*JOB*:
Count the lines in the entries below that contain the word "Select", and give only the number.
--- START ENTRIES SUPPLIED ---
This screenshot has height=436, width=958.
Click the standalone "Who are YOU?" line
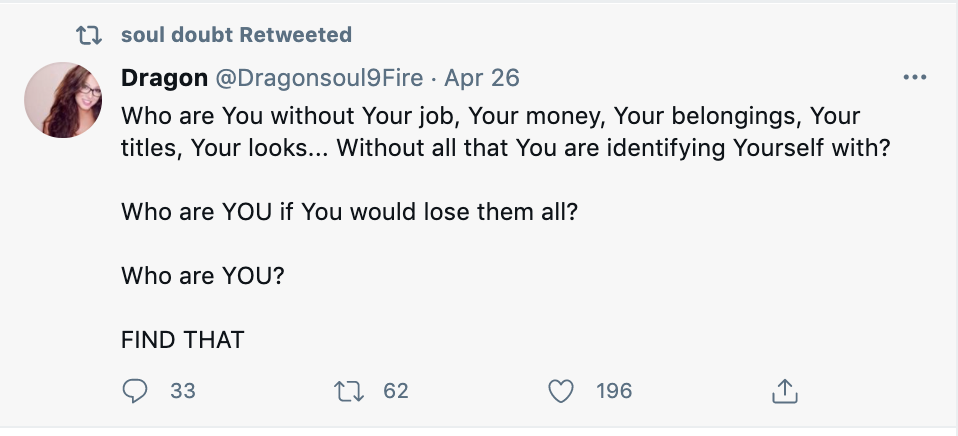pos(203,276)
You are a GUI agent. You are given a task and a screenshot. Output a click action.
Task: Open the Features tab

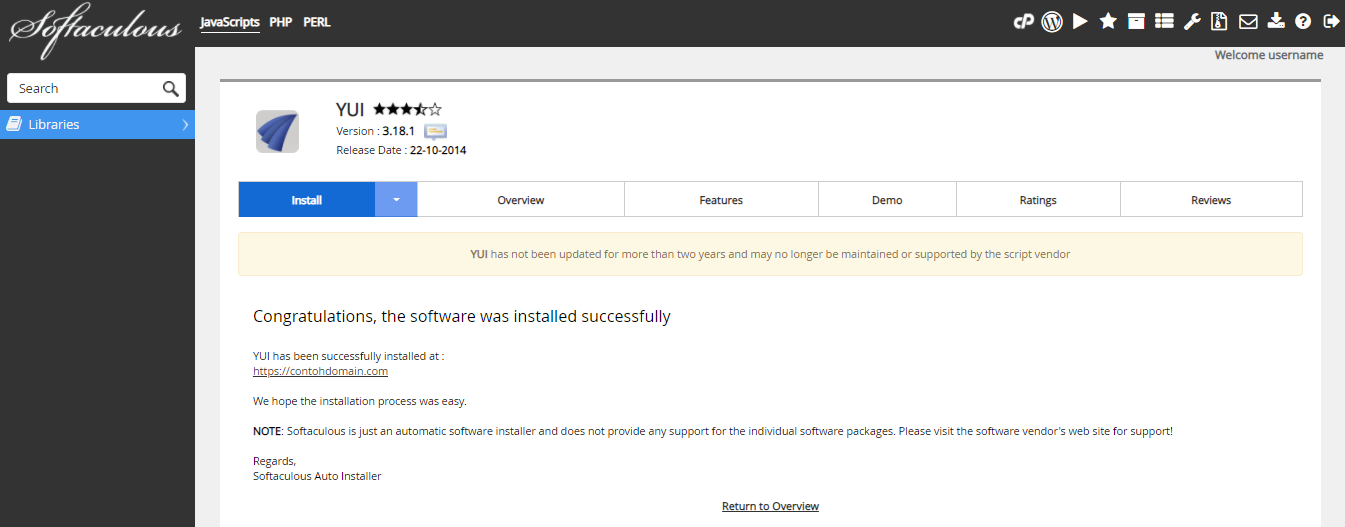point(721,200)
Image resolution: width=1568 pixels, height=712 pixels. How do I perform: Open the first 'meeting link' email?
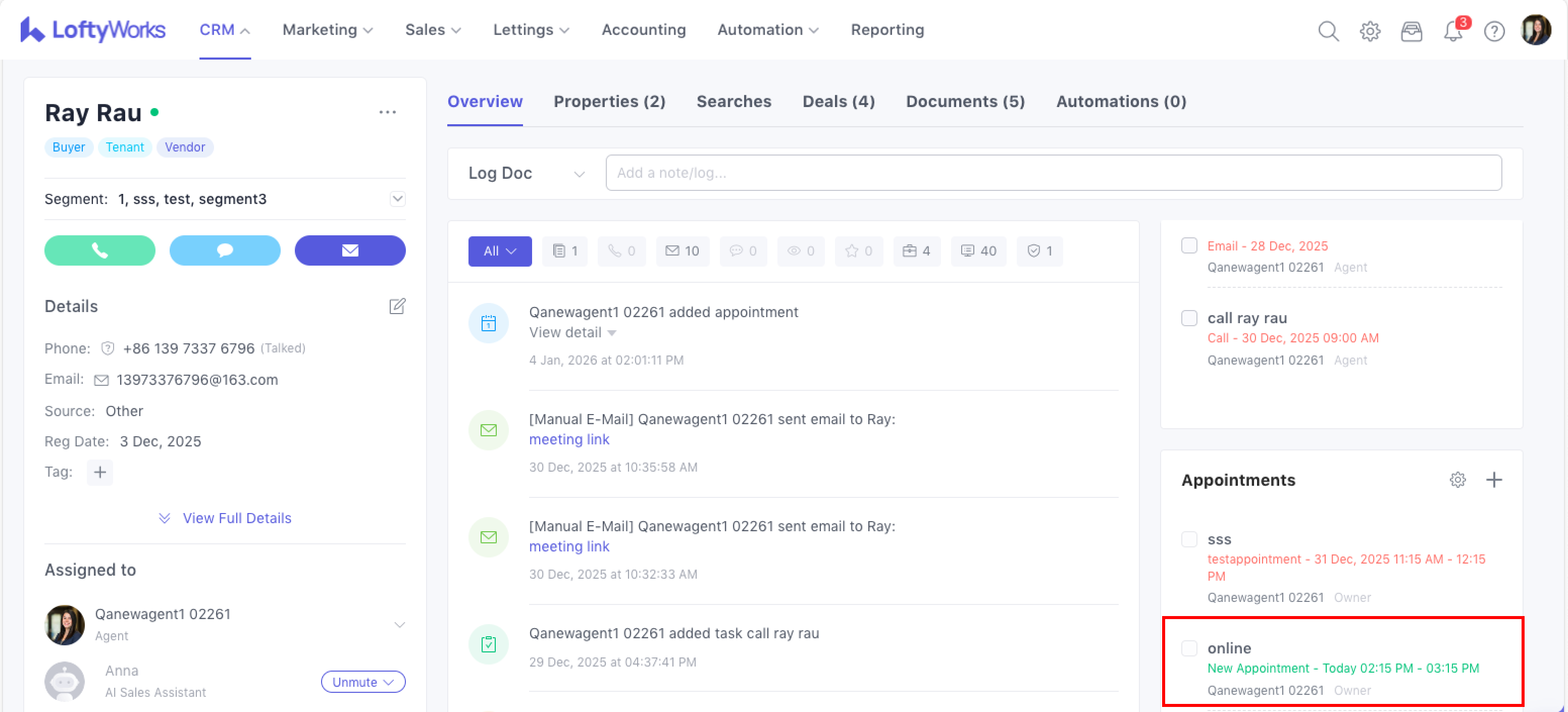tap(569, 439)
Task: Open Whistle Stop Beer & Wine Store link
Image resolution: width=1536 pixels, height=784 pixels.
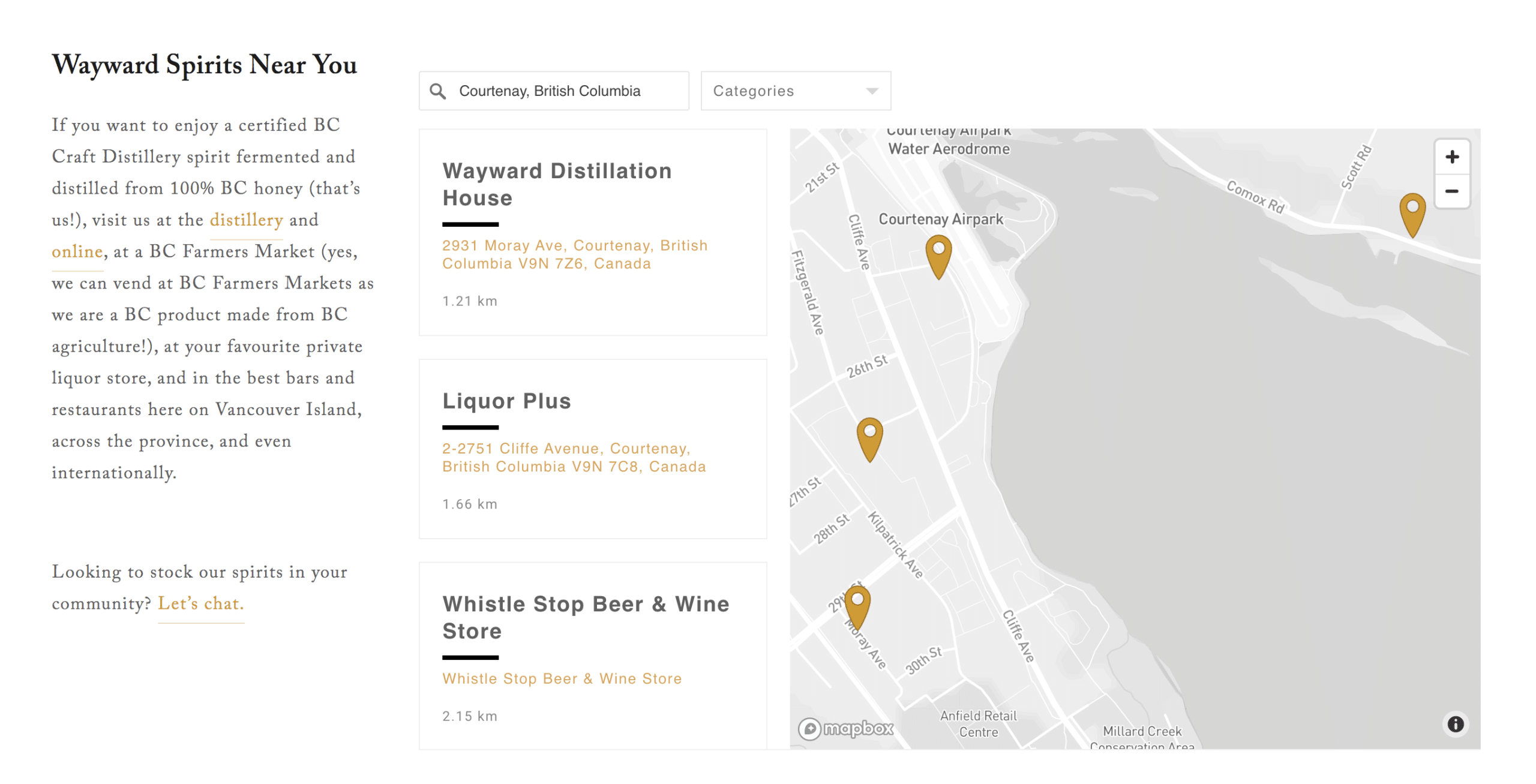Action: (x=562, y=678)
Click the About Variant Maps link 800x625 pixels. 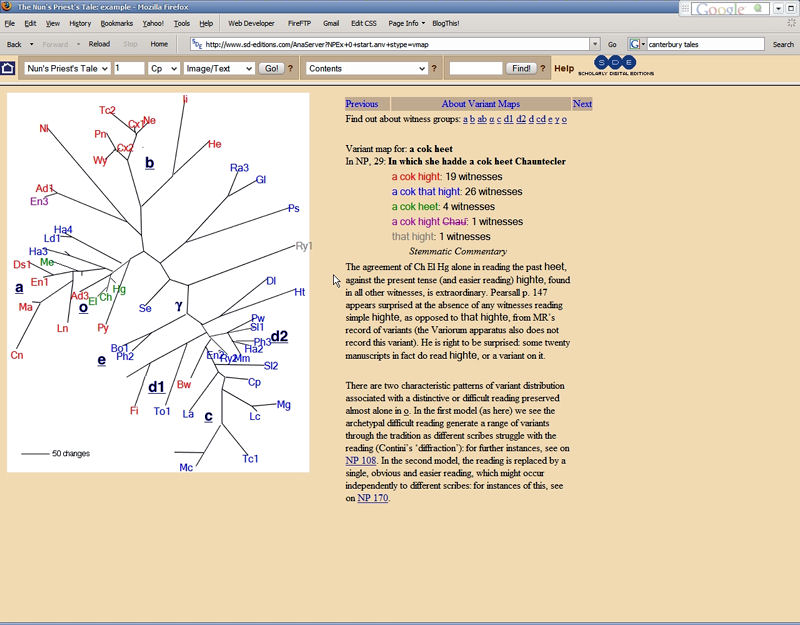coord(481,104)
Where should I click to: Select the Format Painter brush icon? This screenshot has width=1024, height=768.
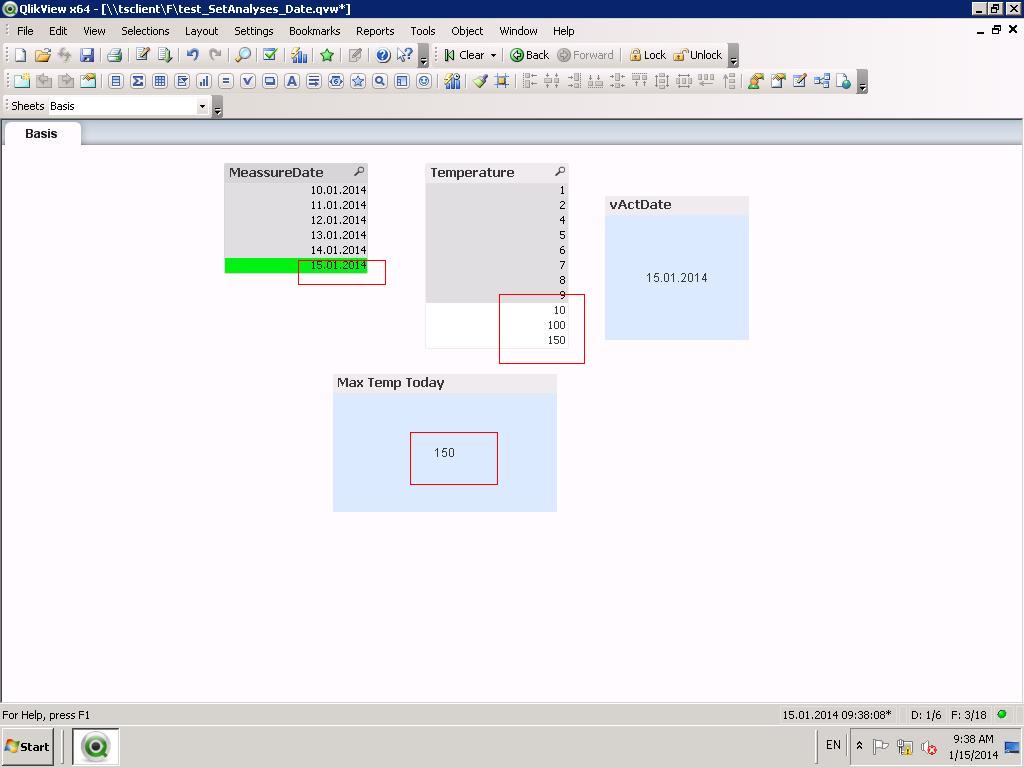click(480, 81)
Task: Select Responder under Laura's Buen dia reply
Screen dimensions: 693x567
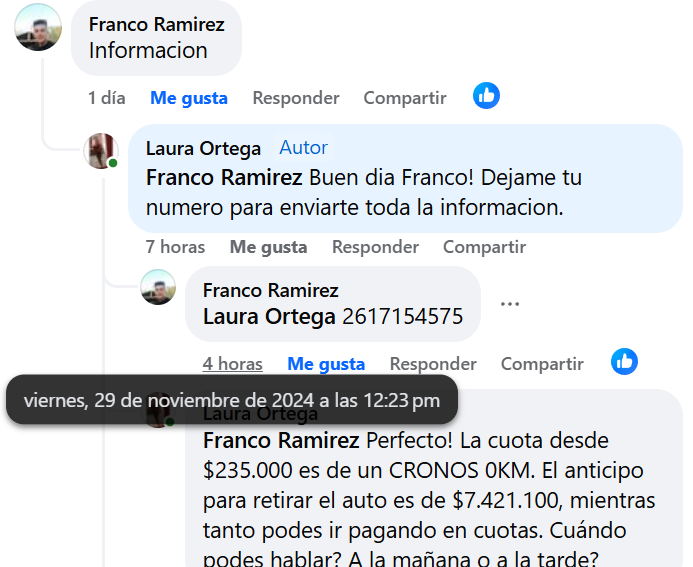Action: 375,247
--- END ENTRIES SUPPLIED ---
*OUTPUT FOR THIS TASK*:
2